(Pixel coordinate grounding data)
■ ■ ■ ■ ■

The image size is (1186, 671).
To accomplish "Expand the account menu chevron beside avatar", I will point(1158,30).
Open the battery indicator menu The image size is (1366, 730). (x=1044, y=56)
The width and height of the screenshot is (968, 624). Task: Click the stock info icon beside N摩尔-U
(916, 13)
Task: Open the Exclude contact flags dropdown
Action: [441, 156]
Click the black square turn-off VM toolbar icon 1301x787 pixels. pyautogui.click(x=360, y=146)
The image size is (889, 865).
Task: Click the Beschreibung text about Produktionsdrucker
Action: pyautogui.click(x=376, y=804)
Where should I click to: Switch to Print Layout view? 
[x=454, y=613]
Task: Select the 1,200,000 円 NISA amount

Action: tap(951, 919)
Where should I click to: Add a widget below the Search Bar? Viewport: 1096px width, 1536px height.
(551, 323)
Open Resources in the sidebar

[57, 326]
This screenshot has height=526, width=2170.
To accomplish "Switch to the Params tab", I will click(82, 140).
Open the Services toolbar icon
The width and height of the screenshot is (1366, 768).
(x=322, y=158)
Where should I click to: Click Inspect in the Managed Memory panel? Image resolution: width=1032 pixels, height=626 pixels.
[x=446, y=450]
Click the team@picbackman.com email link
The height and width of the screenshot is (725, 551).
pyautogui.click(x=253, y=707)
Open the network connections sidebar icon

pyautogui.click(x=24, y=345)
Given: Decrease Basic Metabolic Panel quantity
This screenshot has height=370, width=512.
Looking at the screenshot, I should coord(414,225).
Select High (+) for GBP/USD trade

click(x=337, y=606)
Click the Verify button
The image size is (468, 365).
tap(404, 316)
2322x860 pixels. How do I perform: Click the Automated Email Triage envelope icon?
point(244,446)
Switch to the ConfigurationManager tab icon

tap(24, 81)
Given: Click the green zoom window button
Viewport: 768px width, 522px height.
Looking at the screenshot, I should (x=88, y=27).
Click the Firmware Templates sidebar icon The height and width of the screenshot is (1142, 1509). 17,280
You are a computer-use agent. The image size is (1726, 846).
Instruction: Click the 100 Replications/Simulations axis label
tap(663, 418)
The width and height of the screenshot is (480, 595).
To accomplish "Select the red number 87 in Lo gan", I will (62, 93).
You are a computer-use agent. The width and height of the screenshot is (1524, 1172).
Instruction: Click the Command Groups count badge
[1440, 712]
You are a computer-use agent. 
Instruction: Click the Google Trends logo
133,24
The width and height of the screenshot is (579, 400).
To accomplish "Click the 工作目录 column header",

■ ■ ■ ■ ■

What you will do: To complete this exercise, set down every line above exactly once more.

Result of the task:
The image size is (1186, 671).
To accomplish "Expand the account menu chevron beside avatar", I will point(1158,30).
Open the battery indicator menu The image size is (1366, 730). (x=1044, y=56)
The width and height of the screenshot is (968, 624). Task: Click the stock info icon beside N摩尔-U
(916, 13)
Task: Open the Exclude contact flags dropdown
Action: [441, 156]
Click the black square turn-off VM toolbar icon 1301x787 pixels. pyautogui.click(x=360, y=146)
The image size is (889, 865).
Task: Click the Beschreibung text about Produktionsdrucker
Action: pyautogui.click(x=376, y=804)
Where should I click to: Switch to Print Layout view? 
[x=454, y=613]
Task: Select the 1,200,000 円 NISA amount

Action: tap(951, 919)
Where should I click to: Add a widget below the Search Bar? Viewport: 1096px width, 1536px height.
(551, 323)
Open Resources in the sidebar

[57, 326]
This screenshot has height=526, width=2170.
To accomplish "Switch to the Params tab", I will click(82, 140).
Open the Services toolbar icon
The width and height of the screenshot is (1366, 768).
(x=322, y=158)
Where should I click to: Click Inspect in the Managed Memory panel? Image resolution: width=1032 pixels, height=626 pixels.
[x=446, y=450]
Click the team@picbackman.com email link
The height and width of the screenshot is (725, 551).
pyautogui.click(x=253, y=707)
Open the network connections sidebar icon

pyautogui.click(x=24, y=345)
Given: Decrease Basic Metabolic Panel quantity
This screenshot has height=370, width=512.
Looking at the screenshot, I should coord(414,225).
Select High (+) for GBP/USD trade

click(x=337, y=606)
Click the Verify button
The image size is (468, 365).
tap(404, 316)
2322x860 pixels. How do I perform: Click the Automated Email Triage envelope icon?
point(244,446)
Switch to the ConfigurationManager tab icon

tap(24, 81)
Given: Click the green zoom window button
Viewport: 768px width, 522px height.
Looking at the screenshot, I should (x=88, y=27).
Click the Firmware Templates sidebar icon The height and width of the screenshot is (1142, 1509). 17,280
You are a computer-use agent. The image size is (1726, 846).
Instruction: Click the 100 Replications/Simulations axis label
tap(663, 418)
The width and height of the screenshot is (480, 595).
To accomplish "Select the red number 87 in Lo gan", I will (62, 93).
You are a computer-use agent. The width and height of the screenshot is (1524, 1172).
Instruction: Click the Command Groups count badge
[1440, 712]
You are a computer-use agent. 
Instruction: Click the Google Trends logo
133,24
The width and height of the screenshot is (579, 400).
To accomplish "Click the 工作目录 column header",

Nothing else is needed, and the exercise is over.